Photojournalists have long relied on rectangular-shaped, compartmentalized shoulder bags. While solving the problem of easy access, the danger of spinal damage becomes very real when carrying an array of f/2.8 zooms and professional bodies that can weigh over 30 pounds since the load is borne entirely by your shoulders and back. I just can't use these anymore!
When I need fast access to my cameras and lenses, I use a ThinkTank holster and waist belt system. A camera and favorite lens can be accessed within about 10 seconds from the holster. I'll store extra lenses and a flash in a waist bag. This way, the weight is split between your shoulder/back (the holster) and hips (waist pack). Ok, like I said earlier nothing is perfect. You do look a bit dorkier with a toolbelt and scads of pouches hanging off of you. But look at it this way, with the money you will save in chiropractic bills you can afford a nicer shirt and some new shoes.
I use ThinkTank bags exclusively. Their cases are designed for working photojournalists who need fast access to their equipment. Zippers are sturdy and the bags are trim. Little things, like mesh pouches on the outside of lens cases to hold lens caps, are thoughtful add-ons. Every assignment requires a slightly different set of tools. These are some examples of how I pack my ThinkTank bags depending on the job.

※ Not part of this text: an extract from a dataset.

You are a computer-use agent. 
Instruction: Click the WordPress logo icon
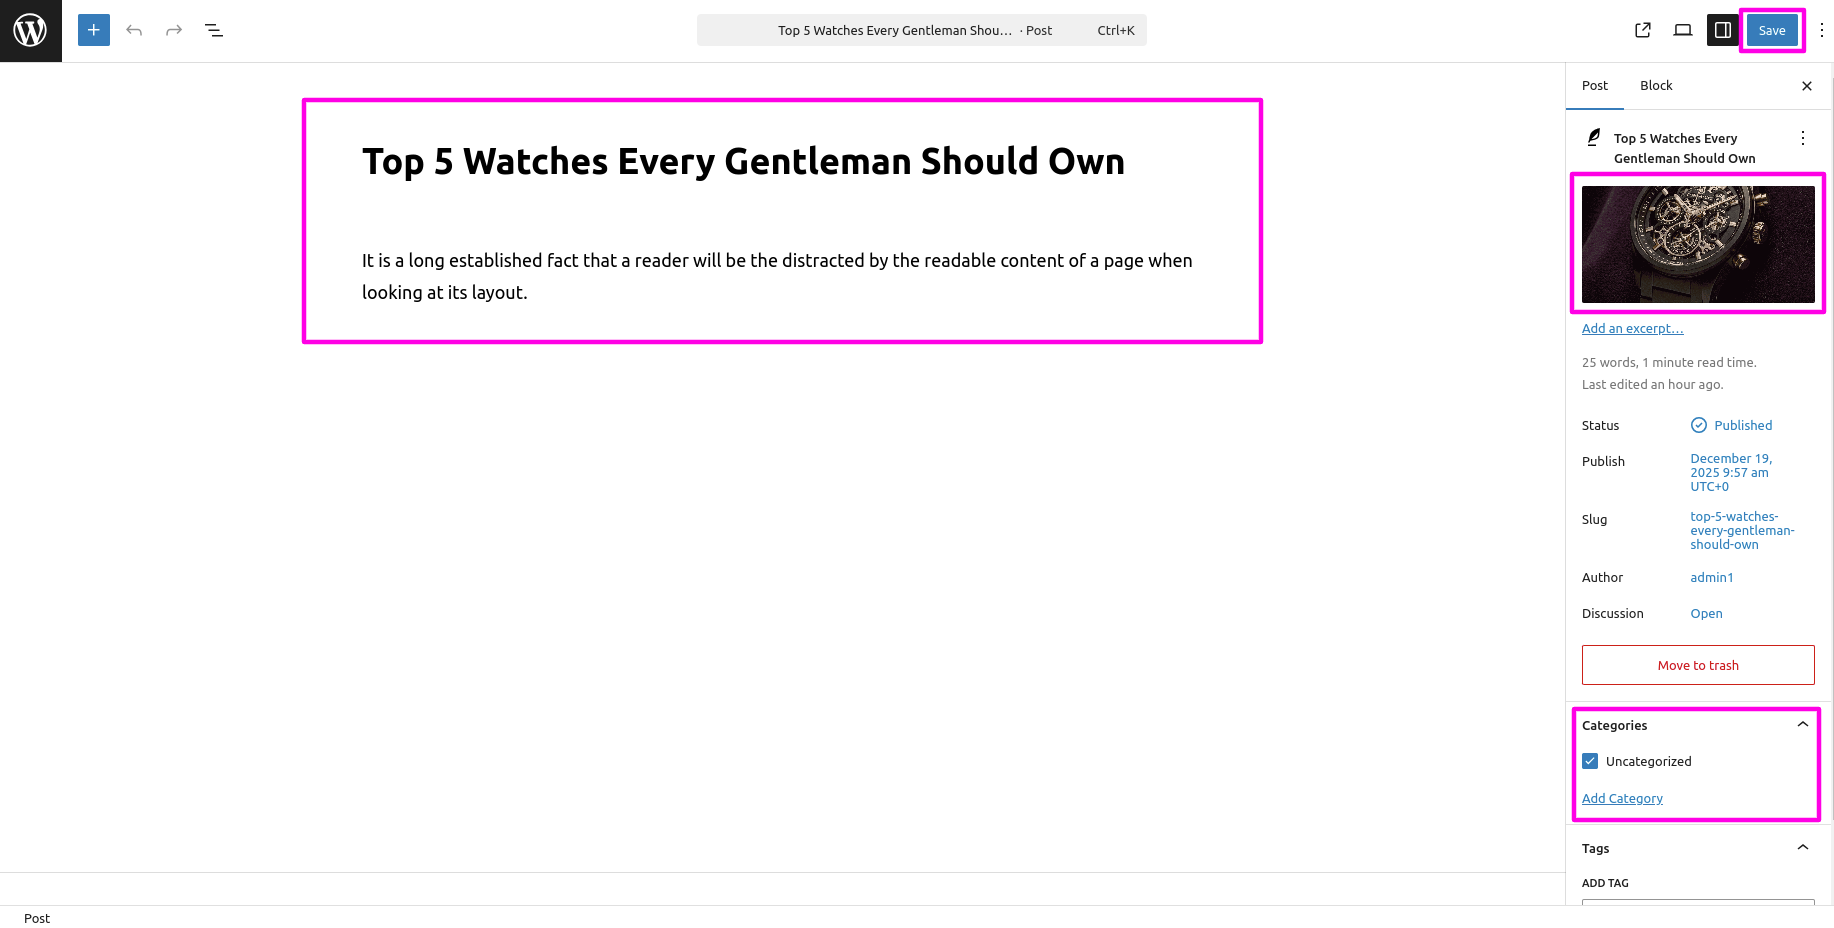[30, 30]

ThinkTank special offer: clicking on the links below will bring you to the ThinkTank website using my Affiliate page (code AP-195). You will qualify for a free accessory (like the Cable Management 20, Pixel Pocket Rocket, Modular Pouch, or Security Tag) when you spend $50 or more.
- Fast & light: Nikon D300s body, 10-24mm lens, 35mm lens, 105mm lens, and sound recorder in a ThinkTank Speed Freak beltpack.
- Documentary: Nikon D3s body w/16-35mm lens in a ThinkTank Digital Holster 40; Zoom H4n sound recorder, 24-70mm, 105mm micro, 70-200mm, and a flash in a ThinkTank Speed Freak beltpack or Airport Ultralight backpack.
- Backcountry: Nikon D3s body w/16-35mm lens in a ThinkTank Digital Holster 40; everything else in a ThinkTank Airport Acceleration backpack.
- Air travel: Laptop, hard drives, Nikon D3s body w/24-70mm lens, and Zoom H4n in a ThinkTank Urban Disguise 60, which fits neatly under the seat; everything else in a ThinkTank Airport Ultralight backpack or ThinkTank Airport Acceleration backpack, which fits in the ooverhead compartment.